I think phasing out all subsidies, some will have to be done on a faster track than others, but moving toward a phase out of all subsidies is going to be very important for budgetary reasons in this country. When you look at the tens of billions of dollars that we’ve built our economy on that create artificiality in the market place, they have to be addressed at some point. And I know they’re politically sensitive but we’re at a point where for budget reasons we can’t wait a whole lot longer.
So far so good, right? We don’t need subsidies artificially distorting the market while allowing Washington to pick winners and losers, particularly at a time when when we’re in a very definite budget cutting mood. But next we look at a report showing that Jon endorsed the “Pickens Plan” regarding natural gas.
T. Boone Pickens may get some neededpositive Republican reinforcement for his plan boosting natural gas-poweredvehicles when Jon Huntsman officially announces his run for the GOP presidential nomination today.
“Huntsman has long been a fan of the so-called Pickens Plan aimed at boosting domestic natural gas production and use in vehicles as a way to reduce dependence on foreign oil — a position he reiterated at a meet-and-greet event hosted by the Republican National Committee last Thursday, according to witnesses.”
Before we go any further, I will point out that I have been a consistent supporter of natural gas as one of the domestic energy sources we have with tremendous potential. It’s already widely used for heating and small-scale transportation needs around the country, and we are pretty much the Saudi Arabia of natural gas. Further, compressed natural gas (CNG) may, I believe, have a tremendous future in this country.
But what natural gas and CNG do not need is government subsidies.

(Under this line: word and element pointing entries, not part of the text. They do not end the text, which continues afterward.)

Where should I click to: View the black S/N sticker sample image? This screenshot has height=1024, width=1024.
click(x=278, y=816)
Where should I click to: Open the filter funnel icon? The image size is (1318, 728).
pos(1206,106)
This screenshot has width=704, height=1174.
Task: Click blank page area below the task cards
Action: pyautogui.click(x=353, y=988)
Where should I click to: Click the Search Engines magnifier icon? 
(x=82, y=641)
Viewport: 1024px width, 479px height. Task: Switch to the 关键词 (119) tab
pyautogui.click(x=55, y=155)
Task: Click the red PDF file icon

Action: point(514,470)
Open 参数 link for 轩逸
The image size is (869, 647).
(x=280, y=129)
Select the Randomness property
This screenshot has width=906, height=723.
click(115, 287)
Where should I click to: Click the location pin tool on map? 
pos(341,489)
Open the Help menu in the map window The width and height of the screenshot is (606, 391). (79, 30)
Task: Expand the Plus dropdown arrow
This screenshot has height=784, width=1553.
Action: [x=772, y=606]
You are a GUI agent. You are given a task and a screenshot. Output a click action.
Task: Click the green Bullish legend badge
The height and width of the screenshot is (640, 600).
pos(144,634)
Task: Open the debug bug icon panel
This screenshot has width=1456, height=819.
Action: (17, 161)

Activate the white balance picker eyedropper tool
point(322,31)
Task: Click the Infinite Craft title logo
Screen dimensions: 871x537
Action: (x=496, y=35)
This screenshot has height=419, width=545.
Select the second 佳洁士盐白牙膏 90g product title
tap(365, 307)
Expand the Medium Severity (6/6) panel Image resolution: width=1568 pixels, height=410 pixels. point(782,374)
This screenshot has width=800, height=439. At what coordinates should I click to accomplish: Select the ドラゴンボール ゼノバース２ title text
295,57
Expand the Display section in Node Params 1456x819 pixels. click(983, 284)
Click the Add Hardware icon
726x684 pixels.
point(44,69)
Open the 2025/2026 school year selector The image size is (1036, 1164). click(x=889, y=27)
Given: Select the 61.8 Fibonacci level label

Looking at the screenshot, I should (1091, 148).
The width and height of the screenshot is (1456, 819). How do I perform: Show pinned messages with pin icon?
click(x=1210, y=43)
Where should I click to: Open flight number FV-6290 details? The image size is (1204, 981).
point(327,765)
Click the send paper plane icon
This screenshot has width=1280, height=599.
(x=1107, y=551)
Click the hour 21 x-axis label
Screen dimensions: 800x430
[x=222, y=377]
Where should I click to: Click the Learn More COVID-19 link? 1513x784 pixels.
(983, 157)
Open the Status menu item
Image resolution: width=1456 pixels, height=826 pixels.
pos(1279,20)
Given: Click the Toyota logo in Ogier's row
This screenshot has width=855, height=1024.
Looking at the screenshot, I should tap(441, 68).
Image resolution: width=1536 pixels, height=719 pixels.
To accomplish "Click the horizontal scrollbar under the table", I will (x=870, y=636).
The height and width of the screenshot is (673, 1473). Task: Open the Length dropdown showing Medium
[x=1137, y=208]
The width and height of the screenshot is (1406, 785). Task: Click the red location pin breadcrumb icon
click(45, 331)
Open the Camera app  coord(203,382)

If it’s a viable energy source, as I firmly believe, it will succeed on its own. American innovation is still capable of taking that technology as far as it can go, which may be a long way. But the market will adopt it without the aid of Washington when its time comes round. If ethanol taught us nothing else, it should have made that much clear.
It would be nice for somebody to put this question to Huntsman if and when we get to see him on the debate circuit. Domestic energy is vital, but not if we rush down the wrong path as we did with ethanol.